─── Text section ───

Possible siezed caliper or sticking one.


----------



## Mortal_Wombat (Jan 29, 2004)

*Re: How Does This Happen: Uneven Pad Wear? (JazzGTI)*


_Quote, originally posted by *JazzGTI* »_Possible siezed caliper or sticking one.

i was about to say.
whats seen in the pictures is NOT normal pad wear.
could also be caused by binding slide pins.


----------



## inarisilver78 (Apr 6, 2008)

*Re: How Does This Happen: Uneven Pad Wear? (Mortal_Wombat)*


_Quote, originally posted by *Mortal_Wombat* »_
i was about to say.
whats seen in the pictures is NOT normal pad wear.
could also be caused by binding slide pins.


Ya, take off your calipers and check the slide pins, use only HIGH TEMP caliper grease to lube the sliders, make sure the slider seals (accordian looking things) are not cracked or dry rotted. lube well and slide the pins in and out a couple of times to lube the tube where the pin slides into. You will be good to go after that


----------



## germancarnut51 (Mar 23, 2008)

*Re: How Does This Happen: Uneven Pad Wear? (Stealth_TDI)*

Some uneveness is always evident on sliding calipers disc brake pads.

───

● Stated goal
State whether each statement agrees with the thread on uneven pad wear, answering yes or no and quoting the deciding words of the thread. 1. Mortal_Wombat names binding slide pins as another possible cause. 2. inarisilver78 considers any grease suitable for lubricating the sliders. 3. germancarnut51 holds that pads on sliding calipers always wear evenly. The material that comes next is separate from the thread on uneven pad wear.

─── Source data ───

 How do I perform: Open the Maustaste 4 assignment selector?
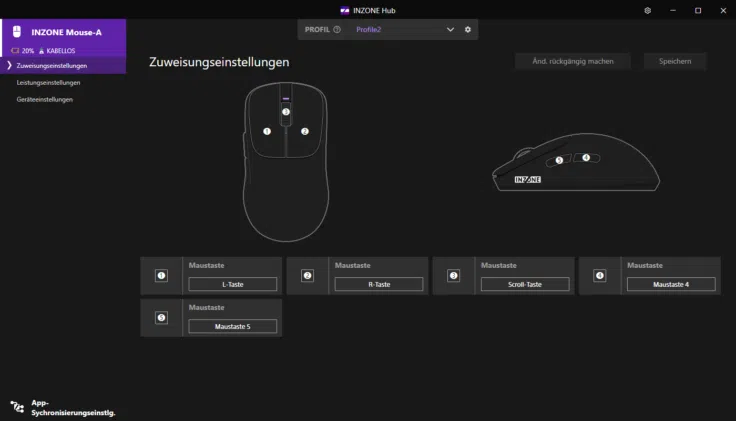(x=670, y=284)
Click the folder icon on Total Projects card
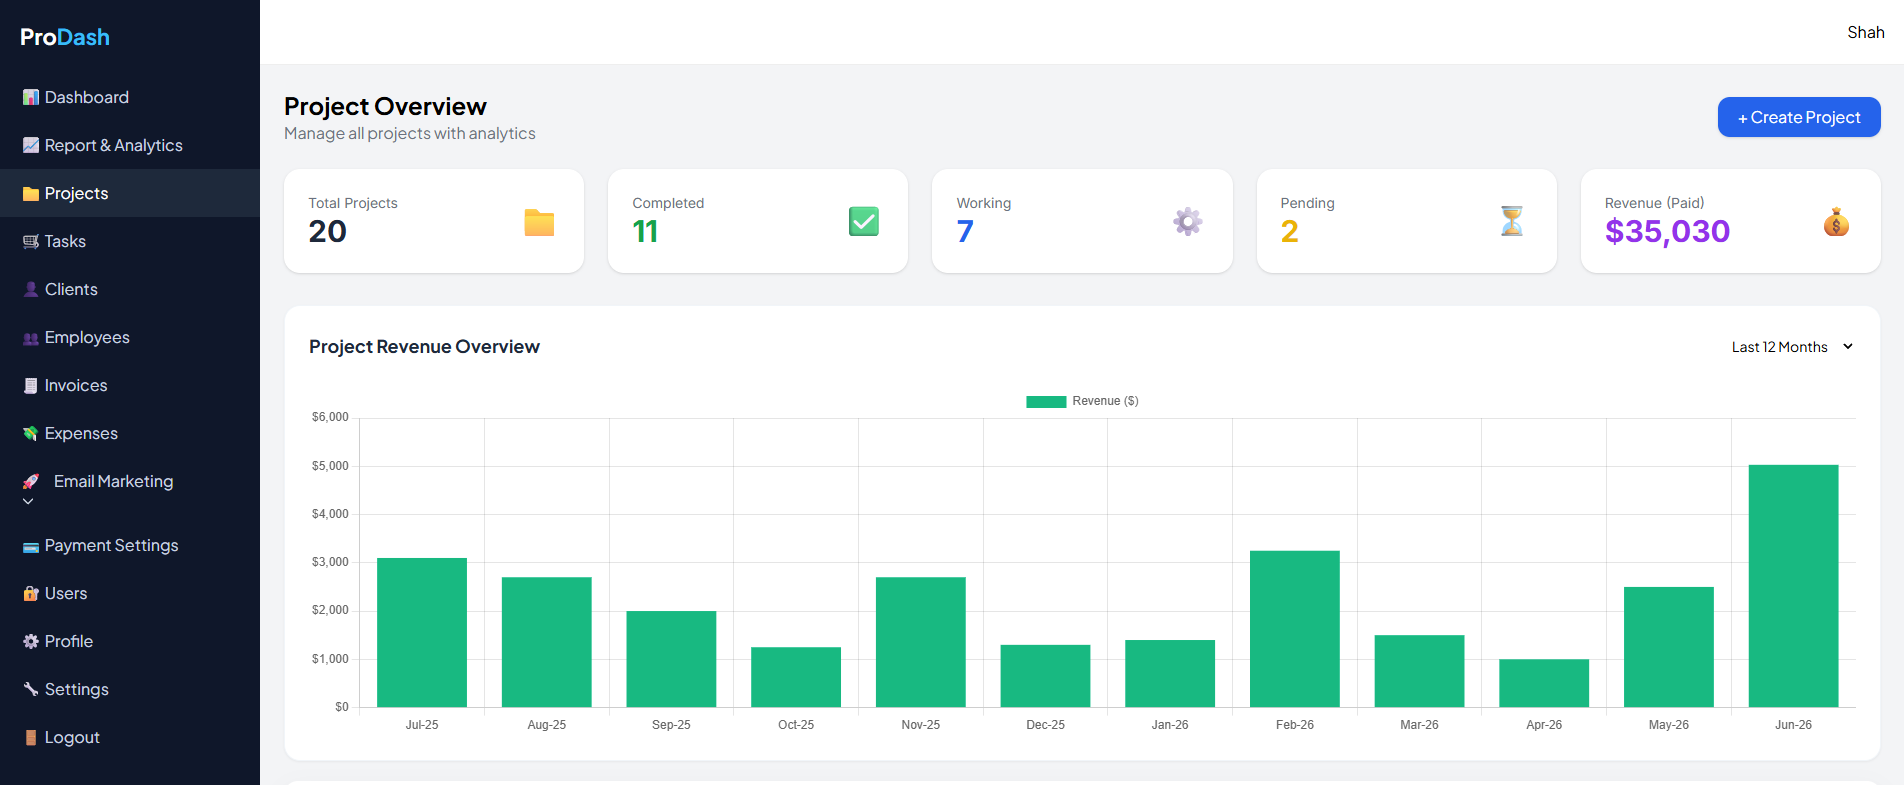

───

● Correct answer
1. Yes: "could also be caused by binding slide pins."
2. No: "use only HIGH TEMP caliper grease to lube the sliders"
3. No: "Some uneveness is always evident on sliding calipers disc brake pads."